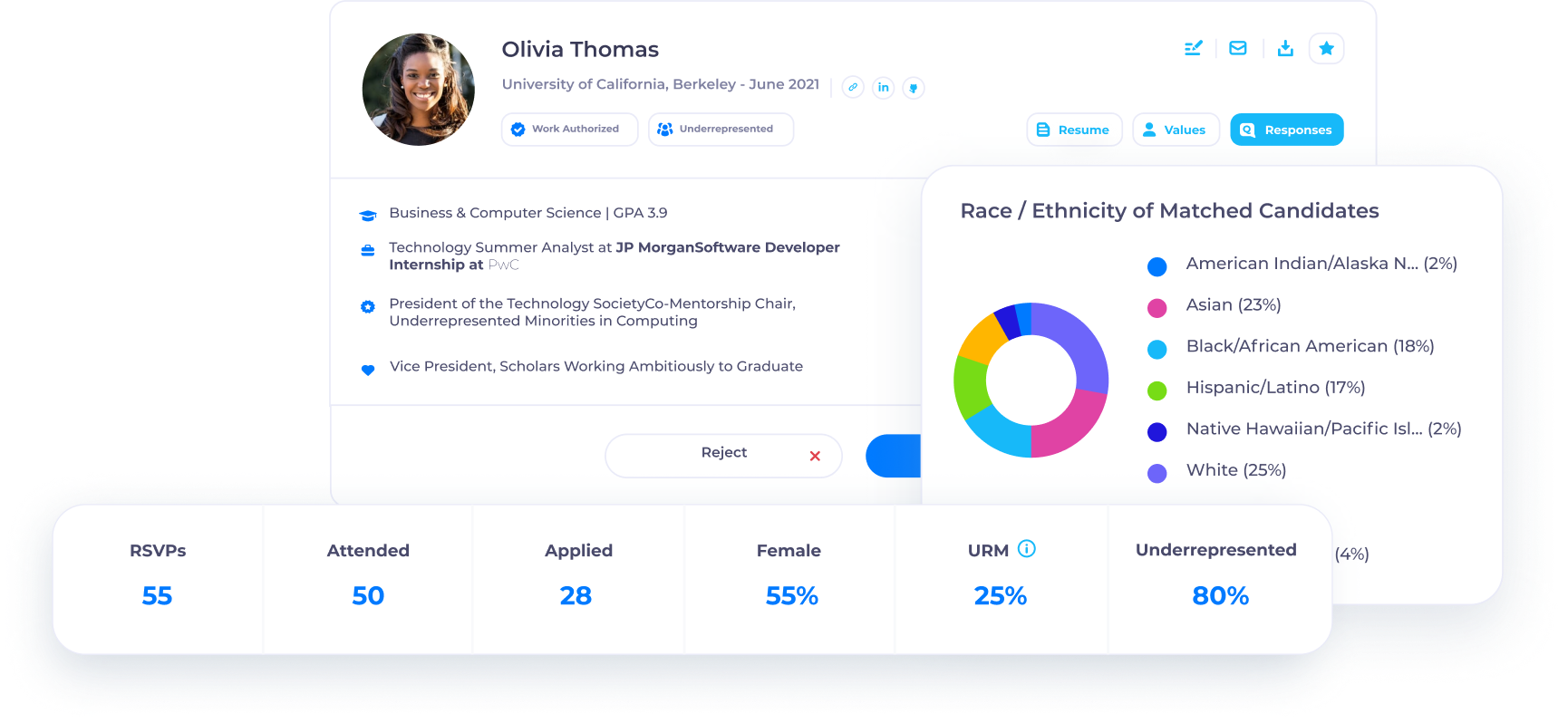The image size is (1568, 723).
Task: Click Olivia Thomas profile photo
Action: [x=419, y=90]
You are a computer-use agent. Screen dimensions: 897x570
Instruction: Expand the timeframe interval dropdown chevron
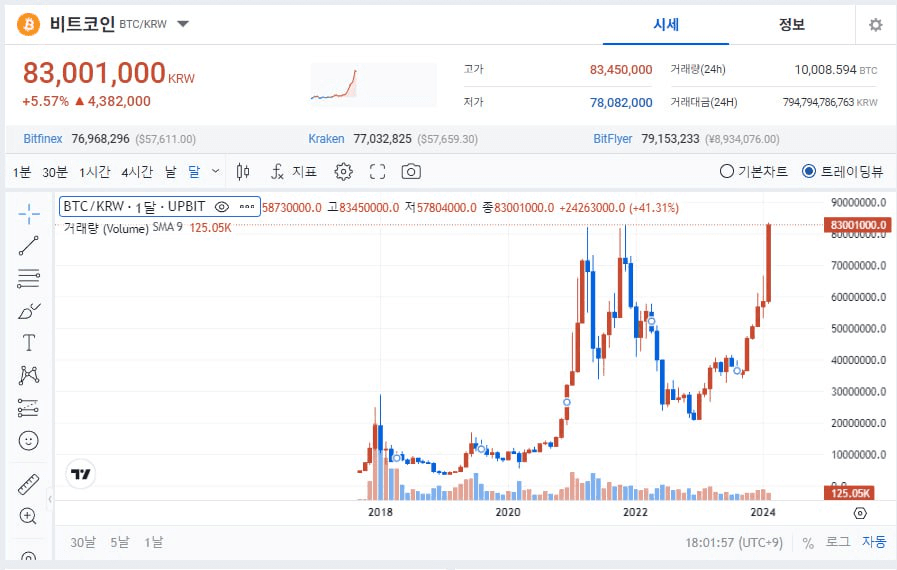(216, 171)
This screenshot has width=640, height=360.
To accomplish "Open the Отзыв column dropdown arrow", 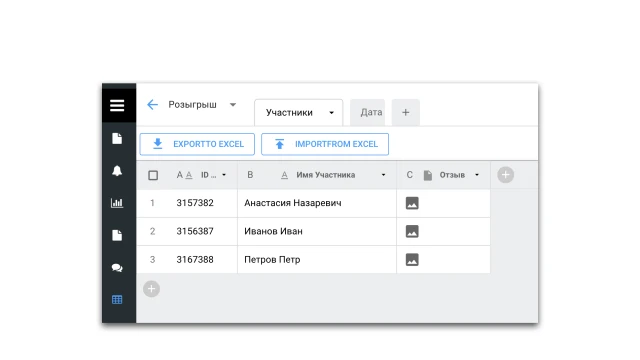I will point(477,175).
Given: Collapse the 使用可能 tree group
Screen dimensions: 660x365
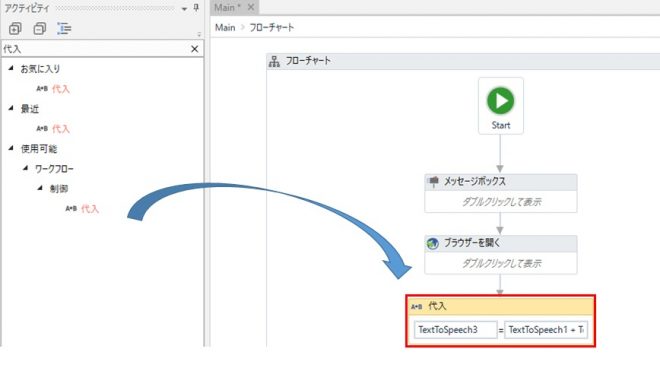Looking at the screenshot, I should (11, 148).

...

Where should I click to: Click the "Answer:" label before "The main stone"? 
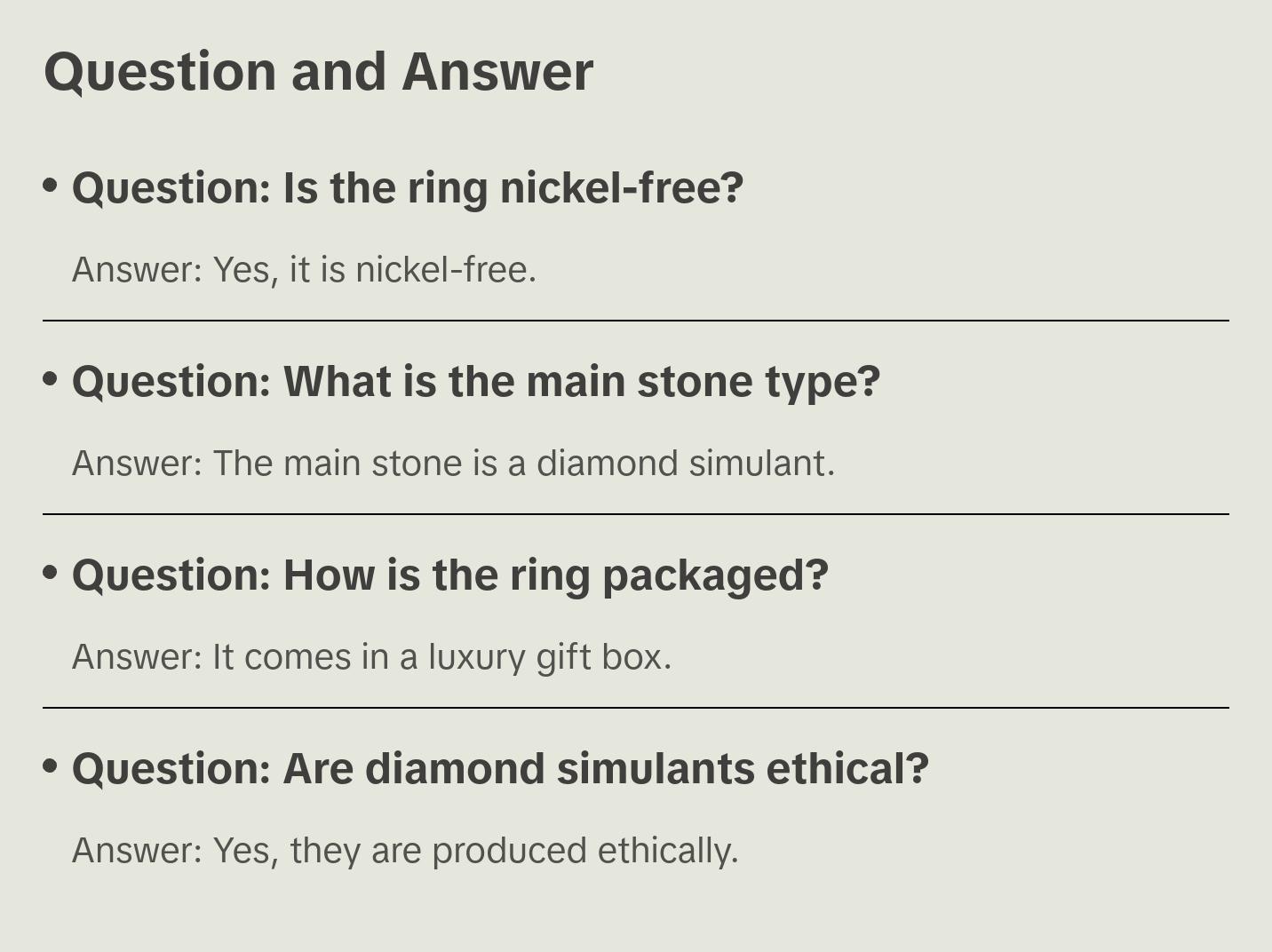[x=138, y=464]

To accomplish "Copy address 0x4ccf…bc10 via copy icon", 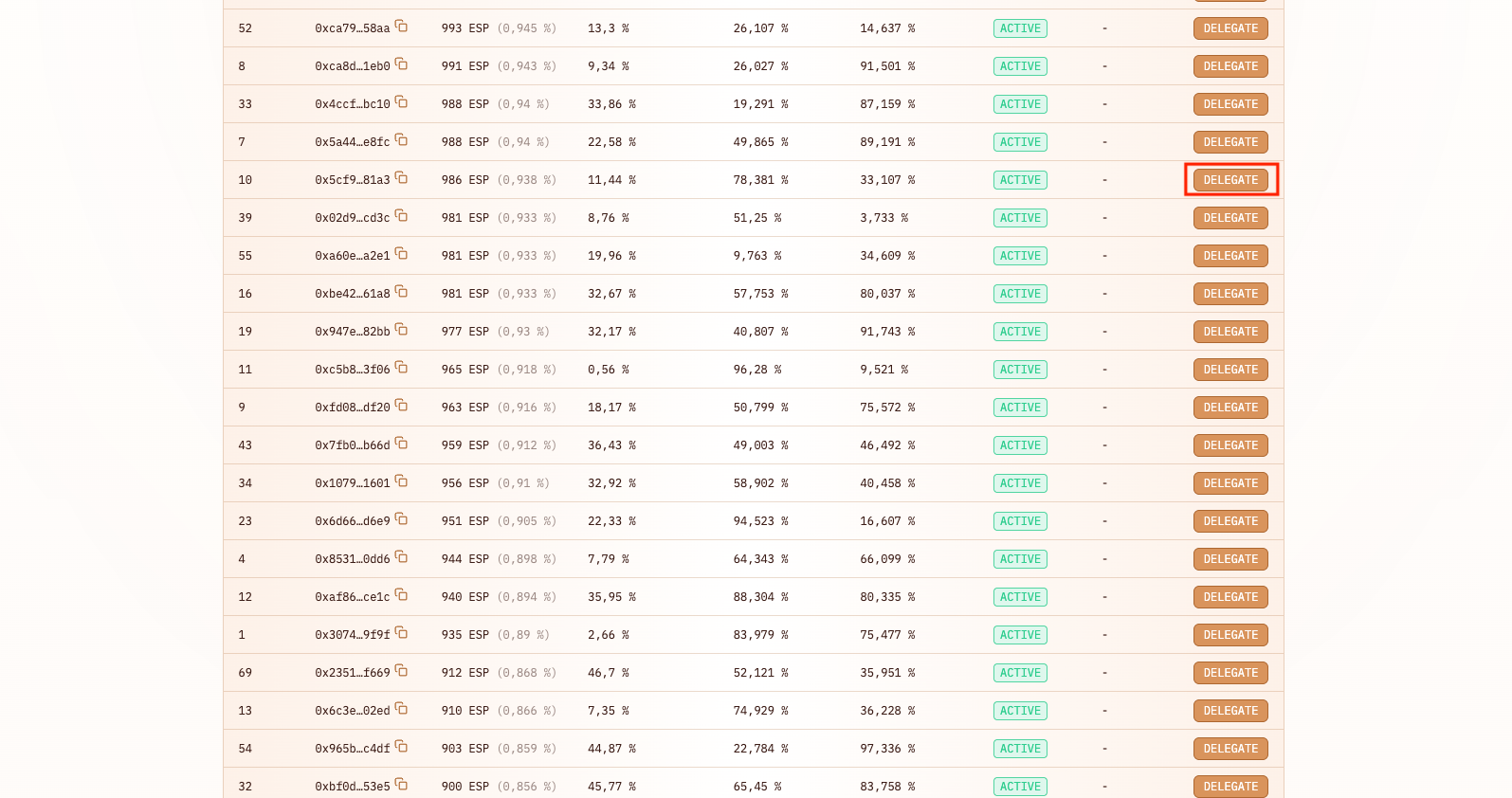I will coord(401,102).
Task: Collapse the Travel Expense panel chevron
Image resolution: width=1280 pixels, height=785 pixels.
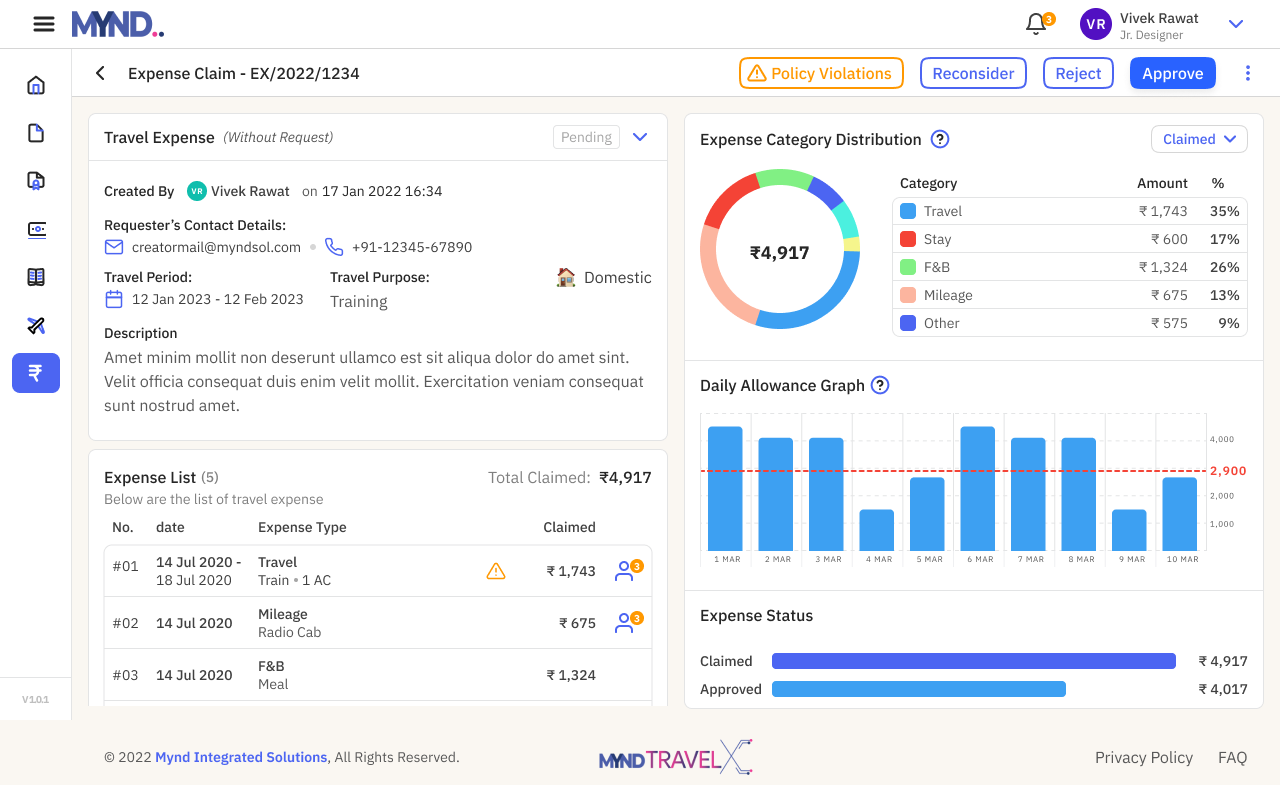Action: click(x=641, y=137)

...

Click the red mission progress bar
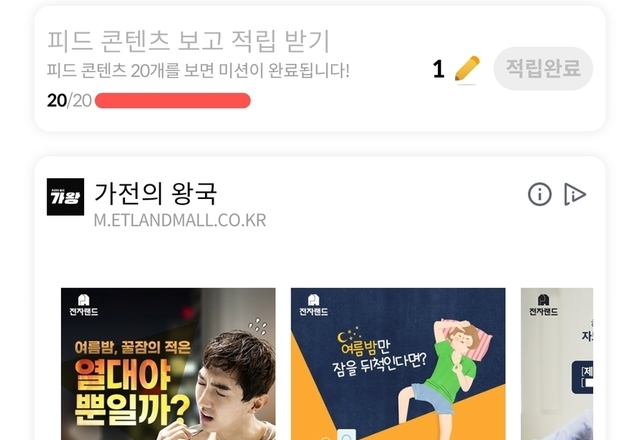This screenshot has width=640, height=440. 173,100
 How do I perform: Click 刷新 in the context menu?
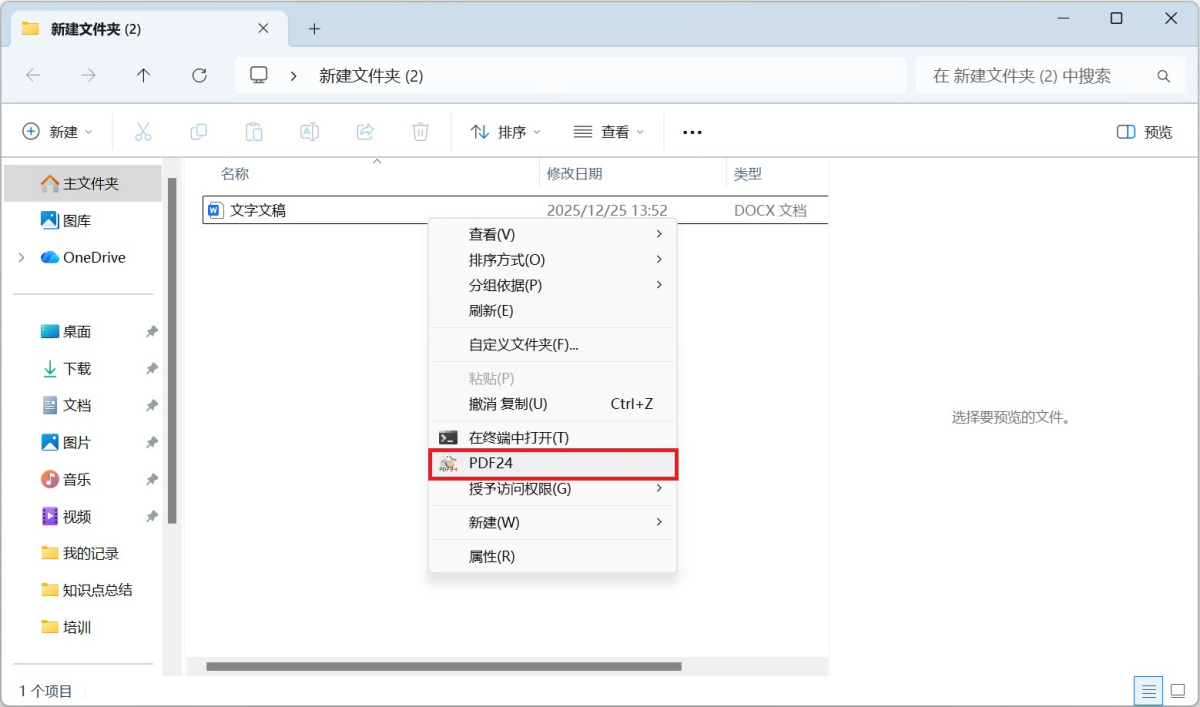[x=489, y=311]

- Problem statement -
If a line in the listing contains the string "Collapse", copy it.

- Exercise result -
Given: Collapse the 使用可能 tree group
Task: Collapse the Travel Expense panel chevron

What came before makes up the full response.